Task goal. Reproduce the following records verbatim, beginning at the line that contains "Click the 30-03-2023 15:30 timestamp text" and stopping after the line that contains "tap(257, 689)".

Provided entries.
_ _ _
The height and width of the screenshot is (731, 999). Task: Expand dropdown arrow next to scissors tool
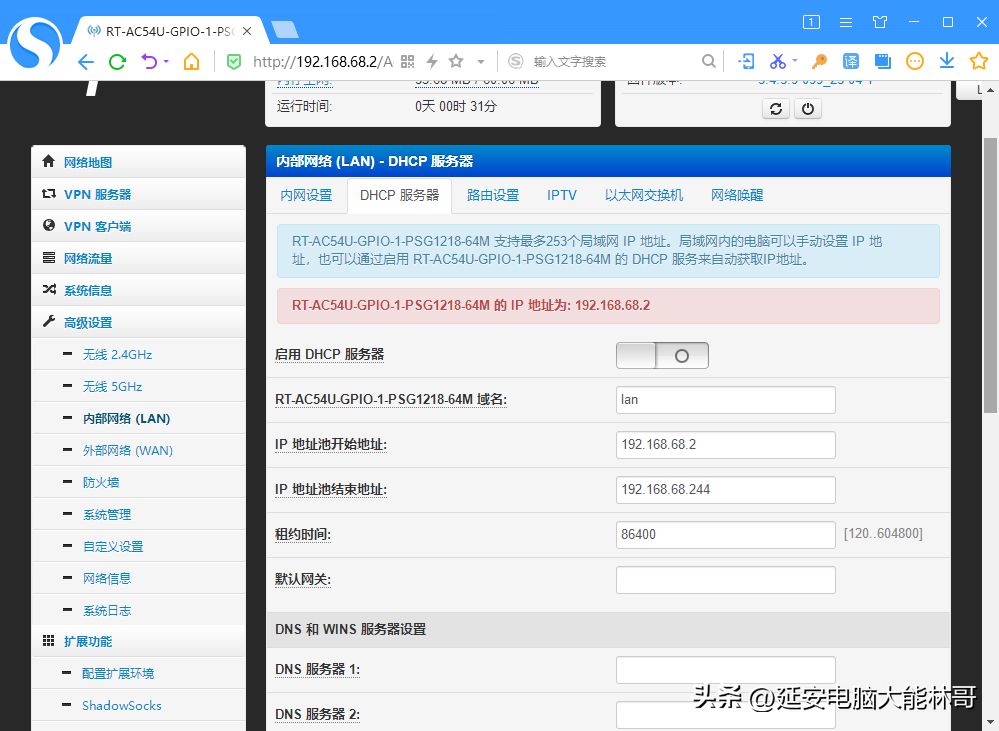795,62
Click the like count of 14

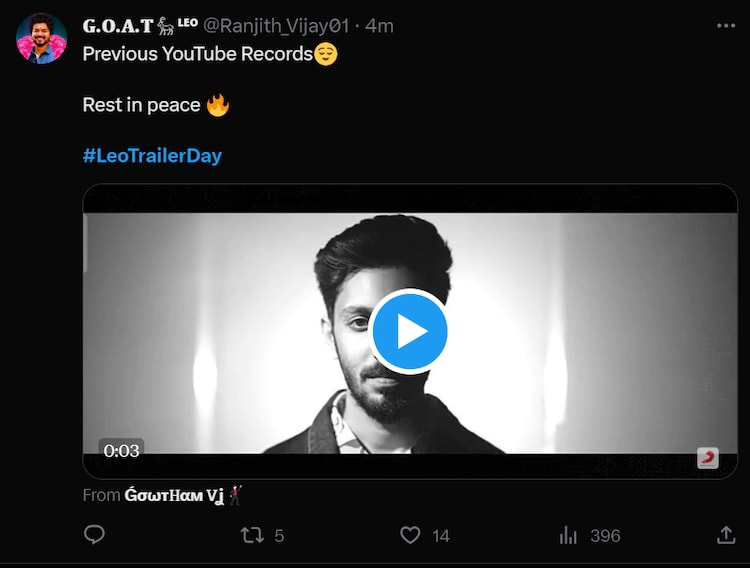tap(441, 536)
_ _ _
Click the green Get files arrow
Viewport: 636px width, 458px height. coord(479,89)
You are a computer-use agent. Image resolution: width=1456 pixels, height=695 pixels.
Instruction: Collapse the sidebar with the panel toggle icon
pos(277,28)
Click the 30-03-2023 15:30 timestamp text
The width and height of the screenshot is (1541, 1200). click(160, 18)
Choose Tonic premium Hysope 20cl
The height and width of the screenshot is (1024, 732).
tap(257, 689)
_ _ _
Response for this exercise.
Click the 30-03-2023 15:30 timestamp text
The width and height of the screenshot is (1541, 1200). click(160, 18)
Choose Tonic premium Hysope 20cl
The height and width of the screenshot is (1024, 732).
tap(257, 689)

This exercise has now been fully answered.